THE DATA

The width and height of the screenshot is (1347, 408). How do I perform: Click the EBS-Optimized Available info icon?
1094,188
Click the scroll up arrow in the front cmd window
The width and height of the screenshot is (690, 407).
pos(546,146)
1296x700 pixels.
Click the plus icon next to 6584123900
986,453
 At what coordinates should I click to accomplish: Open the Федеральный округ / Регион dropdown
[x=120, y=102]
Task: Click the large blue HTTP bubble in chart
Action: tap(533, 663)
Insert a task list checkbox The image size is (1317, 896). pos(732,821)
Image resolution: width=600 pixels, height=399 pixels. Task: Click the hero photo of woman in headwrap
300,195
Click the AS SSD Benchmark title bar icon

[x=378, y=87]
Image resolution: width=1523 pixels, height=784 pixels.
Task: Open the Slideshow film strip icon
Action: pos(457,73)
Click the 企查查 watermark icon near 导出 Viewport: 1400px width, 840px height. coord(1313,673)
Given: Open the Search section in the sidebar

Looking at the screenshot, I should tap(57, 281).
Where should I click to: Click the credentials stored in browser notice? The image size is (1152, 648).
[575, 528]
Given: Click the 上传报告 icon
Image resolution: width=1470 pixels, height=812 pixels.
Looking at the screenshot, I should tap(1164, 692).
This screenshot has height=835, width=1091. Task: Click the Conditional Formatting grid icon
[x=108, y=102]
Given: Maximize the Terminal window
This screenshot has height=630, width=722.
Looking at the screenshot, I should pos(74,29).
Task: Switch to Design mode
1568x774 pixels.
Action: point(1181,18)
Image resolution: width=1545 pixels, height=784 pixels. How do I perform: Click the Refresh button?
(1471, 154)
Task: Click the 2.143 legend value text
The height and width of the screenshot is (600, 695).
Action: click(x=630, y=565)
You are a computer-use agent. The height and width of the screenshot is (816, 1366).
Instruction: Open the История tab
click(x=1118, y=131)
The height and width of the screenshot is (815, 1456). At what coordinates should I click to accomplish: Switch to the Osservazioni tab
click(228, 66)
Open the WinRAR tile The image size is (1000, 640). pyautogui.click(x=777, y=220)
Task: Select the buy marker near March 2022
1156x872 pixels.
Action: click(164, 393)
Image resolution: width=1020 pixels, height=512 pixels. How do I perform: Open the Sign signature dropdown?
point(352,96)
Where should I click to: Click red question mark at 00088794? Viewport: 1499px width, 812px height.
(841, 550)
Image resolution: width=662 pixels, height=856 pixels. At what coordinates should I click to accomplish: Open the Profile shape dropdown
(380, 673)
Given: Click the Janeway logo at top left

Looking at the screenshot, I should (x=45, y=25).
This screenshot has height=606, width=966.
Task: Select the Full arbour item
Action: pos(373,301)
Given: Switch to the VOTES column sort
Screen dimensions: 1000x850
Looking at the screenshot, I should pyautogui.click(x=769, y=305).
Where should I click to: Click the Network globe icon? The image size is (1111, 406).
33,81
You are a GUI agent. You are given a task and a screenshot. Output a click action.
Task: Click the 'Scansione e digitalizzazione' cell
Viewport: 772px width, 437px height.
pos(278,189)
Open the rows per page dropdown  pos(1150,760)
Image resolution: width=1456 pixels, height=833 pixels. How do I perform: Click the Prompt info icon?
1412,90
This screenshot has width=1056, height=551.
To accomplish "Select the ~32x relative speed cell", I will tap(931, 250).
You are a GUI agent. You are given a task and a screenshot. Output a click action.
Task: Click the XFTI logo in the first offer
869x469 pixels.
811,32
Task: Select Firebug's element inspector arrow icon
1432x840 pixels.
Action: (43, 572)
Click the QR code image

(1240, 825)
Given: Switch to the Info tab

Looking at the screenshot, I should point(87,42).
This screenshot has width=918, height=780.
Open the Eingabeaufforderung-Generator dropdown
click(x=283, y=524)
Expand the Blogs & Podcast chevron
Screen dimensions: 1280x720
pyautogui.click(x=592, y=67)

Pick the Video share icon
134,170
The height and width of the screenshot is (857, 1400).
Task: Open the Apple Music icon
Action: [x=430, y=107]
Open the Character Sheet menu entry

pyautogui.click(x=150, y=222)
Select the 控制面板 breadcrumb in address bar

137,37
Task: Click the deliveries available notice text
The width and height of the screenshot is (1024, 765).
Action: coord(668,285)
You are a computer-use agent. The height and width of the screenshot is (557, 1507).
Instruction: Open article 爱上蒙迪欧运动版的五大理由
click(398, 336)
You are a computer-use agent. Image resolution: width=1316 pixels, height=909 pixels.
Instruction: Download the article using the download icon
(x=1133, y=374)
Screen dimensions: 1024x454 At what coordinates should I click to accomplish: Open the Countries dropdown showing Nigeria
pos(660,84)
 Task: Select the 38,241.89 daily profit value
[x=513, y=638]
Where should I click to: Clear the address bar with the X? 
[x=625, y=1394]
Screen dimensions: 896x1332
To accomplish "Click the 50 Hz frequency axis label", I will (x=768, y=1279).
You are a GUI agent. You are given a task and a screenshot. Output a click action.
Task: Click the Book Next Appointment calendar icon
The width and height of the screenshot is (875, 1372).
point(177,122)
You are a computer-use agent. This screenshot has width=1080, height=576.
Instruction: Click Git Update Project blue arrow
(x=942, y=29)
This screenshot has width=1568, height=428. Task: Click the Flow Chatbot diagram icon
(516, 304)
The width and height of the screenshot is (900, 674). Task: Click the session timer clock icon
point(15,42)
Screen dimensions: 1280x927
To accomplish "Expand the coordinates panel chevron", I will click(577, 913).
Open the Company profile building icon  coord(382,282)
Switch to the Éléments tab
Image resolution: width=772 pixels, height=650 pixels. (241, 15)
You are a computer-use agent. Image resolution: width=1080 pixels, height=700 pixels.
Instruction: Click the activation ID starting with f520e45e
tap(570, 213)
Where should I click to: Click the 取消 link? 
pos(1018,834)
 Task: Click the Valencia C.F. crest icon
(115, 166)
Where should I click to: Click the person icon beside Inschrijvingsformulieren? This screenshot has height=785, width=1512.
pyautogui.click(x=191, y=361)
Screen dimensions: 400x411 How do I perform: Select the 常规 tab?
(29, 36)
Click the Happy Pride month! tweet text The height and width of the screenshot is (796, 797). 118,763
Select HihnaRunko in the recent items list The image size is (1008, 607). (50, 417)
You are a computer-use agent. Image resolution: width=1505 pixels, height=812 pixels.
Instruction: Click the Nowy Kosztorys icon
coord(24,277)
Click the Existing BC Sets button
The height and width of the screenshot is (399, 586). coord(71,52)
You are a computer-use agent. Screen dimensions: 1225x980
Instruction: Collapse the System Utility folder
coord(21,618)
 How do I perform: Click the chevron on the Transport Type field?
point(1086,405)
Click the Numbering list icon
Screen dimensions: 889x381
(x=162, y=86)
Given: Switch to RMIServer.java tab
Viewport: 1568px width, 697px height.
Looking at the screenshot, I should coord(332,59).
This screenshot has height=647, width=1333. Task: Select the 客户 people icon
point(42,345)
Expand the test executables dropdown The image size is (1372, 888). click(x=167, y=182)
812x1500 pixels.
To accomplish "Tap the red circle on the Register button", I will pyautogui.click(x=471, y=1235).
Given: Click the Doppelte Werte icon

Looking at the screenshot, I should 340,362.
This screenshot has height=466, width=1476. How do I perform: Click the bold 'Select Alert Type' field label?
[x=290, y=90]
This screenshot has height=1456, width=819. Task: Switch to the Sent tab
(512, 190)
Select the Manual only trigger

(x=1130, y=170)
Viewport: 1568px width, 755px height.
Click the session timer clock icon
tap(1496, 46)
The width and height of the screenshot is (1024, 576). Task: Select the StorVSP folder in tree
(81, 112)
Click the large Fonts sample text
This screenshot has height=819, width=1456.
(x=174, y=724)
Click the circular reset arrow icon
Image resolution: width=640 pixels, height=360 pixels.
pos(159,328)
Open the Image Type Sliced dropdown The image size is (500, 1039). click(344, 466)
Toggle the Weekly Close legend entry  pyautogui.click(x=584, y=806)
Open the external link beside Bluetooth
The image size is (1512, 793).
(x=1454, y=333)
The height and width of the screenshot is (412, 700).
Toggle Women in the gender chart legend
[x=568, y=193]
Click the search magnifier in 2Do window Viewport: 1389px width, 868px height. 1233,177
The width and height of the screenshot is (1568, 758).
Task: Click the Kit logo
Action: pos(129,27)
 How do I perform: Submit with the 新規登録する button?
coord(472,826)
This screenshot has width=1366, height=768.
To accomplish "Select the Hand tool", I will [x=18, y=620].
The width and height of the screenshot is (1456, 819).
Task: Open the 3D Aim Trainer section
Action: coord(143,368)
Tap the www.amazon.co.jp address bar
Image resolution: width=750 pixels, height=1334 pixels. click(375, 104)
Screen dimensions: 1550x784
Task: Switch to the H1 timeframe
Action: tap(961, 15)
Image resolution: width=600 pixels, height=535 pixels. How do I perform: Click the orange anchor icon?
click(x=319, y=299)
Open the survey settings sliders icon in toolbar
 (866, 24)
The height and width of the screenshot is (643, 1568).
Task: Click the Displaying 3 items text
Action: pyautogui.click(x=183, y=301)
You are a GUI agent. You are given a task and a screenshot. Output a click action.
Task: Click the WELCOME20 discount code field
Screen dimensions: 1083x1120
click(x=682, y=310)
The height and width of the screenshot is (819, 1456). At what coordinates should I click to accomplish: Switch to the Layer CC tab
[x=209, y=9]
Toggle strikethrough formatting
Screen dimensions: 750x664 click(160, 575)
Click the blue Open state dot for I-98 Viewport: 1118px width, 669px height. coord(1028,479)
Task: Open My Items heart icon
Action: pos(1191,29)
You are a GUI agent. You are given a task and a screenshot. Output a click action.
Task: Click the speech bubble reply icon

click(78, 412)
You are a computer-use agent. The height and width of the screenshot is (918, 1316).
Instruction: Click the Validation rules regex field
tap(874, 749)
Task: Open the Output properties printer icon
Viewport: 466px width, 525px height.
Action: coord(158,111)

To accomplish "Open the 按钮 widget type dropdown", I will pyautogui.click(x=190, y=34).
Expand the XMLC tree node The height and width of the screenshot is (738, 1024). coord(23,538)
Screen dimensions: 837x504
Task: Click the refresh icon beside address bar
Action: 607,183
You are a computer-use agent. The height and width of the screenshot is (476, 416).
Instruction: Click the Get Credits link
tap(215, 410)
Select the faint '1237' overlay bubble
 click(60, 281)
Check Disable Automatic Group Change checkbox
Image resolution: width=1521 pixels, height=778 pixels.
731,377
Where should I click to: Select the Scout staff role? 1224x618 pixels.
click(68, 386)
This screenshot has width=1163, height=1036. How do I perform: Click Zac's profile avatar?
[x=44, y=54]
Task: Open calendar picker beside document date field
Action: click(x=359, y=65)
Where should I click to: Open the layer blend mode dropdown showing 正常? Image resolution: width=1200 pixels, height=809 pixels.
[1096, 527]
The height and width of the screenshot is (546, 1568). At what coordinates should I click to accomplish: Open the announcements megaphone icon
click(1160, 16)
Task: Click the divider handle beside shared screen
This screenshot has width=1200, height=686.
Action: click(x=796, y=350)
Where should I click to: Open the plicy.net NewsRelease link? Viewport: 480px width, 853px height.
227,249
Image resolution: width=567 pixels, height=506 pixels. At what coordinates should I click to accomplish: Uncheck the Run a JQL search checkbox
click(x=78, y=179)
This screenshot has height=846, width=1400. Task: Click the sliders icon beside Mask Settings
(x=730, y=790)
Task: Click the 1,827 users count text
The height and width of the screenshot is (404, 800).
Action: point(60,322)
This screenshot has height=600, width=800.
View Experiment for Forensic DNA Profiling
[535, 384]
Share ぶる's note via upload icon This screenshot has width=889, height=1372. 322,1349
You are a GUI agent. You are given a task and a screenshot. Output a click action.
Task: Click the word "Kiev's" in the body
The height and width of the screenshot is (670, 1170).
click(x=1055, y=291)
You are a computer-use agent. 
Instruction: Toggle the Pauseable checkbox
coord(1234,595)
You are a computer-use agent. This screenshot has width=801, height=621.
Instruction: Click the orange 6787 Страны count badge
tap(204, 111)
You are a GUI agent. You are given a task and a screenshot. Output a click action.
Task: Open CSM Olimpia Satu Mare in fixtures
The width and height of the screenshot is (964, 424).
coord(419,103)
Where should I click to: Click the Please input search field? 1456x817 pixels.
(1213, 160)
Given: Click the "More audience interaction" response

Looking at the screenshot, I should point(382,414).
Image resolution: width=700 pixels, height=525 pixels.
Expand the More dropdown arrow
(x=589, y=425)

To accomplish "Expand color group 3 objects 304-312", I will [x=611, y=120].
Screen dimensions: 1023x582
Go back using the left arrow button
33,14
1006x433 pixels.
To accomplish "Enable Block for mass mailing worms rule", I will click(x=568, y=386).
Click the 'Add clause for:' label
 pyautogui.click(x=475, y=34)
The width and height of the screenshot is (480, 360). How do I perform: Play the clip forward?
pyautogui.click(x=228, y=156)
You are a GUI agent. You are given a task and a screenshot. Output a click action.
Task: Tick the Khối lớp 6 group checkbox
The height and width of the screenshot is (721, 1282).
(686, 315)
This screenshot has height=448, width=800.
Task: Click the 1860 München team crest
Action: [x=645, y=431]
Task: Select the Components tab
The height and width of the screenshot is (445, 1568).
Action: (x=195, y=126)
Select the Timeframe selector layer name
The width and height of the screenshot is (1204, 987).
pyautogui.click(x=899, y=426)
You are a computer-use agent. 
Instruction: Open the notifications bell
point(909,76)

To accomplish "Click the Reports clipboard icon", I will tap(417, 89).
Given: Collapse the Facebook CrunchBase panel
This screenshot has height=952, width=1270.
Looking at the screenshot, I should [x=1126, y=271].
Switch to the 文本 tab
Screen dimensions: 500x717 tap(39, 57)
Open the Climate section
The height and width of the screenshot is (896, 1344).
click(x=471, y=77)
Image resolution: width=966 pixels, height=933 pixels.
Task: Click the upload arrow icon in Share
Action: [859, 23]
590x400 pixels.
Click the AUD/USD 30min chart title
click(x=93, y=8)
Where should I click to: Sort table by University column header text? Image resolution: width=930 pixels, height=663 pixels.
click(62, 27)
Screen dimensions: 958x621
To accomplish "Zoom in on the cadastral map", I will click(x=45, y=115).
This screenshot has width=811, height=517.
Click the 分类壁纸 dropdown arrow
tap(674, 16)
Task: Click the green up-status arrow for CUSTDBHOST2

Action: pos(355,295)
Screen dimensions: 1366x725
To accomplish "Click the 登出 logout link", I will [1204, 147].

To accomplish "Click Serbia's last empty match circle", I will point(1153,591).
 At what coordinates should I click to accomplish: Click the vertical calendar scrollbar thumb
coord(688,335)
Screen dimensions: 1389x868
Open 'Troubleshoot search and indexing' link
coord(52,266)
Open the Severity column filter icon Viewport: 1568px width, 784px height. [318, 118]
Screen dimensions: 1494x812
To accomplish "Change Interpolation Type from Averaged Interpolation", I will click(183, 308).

WHAT YOU HAVE TO DO
Give as a numbered list, omitting blank lines, the part of the records above that opens with the line containing "Task: Switch to Design mode" and closes with the line containing "Action: pos(373,301)", both included.

COMPLETE OUTPUT
1. Task: Switch to Design mode
2. 1568x774 pixels.
3. Action: point(1181,18)
4. Image resolution: width=1545 pixels, height=784 pixels. How do I perform: Click the Refresh button?
5. (1471, 154)
6. Task: Click the 2.143 legend value text
7. The height and width of the screenshot is (600, 695).
8. Action: click(x=630, y=565)
9. You are a computer-use agent. The height and width of the screenshot is (816, 1366).
10. Instruction: Open the История tab
11. click(x=1118, y=131)
12. The height and width of the screenshot is (815, 1456). At what coordinates should I click to accomplish: Switch to the Osservazioni tab
13. click(228, 66)
14. Open the WinRAR tile The image size is (1000, 640). pyautogui.click(x=777, y=220)
15. Task: Select the buy marker near March 2022
16. 1156x872 pixels.
17. Action: click(164, 393)
18. Image resolution: width=1020 pixels, height=512 pixels. How do I perform: Open the Sign signature dropdown?
19. point(352,96)
20. Where should I click to: Click red question mark at 00088794? Viewport: 1499px width, 812px height.
21. (841, 550)
22. Image resolution: width=662 pixels, height=856 pixels. At what coordinates should I click to accomplish: Open the Profile shape dropdown
23. (380, 673)
24. Given: Click the Janeway logo at top left
25. Looking at the screenshot, I should (x=45, y=25).
26. This screenshot has height=606, width=966.
27. Task: Select the Full arbour item
28. Action: pos(373,301)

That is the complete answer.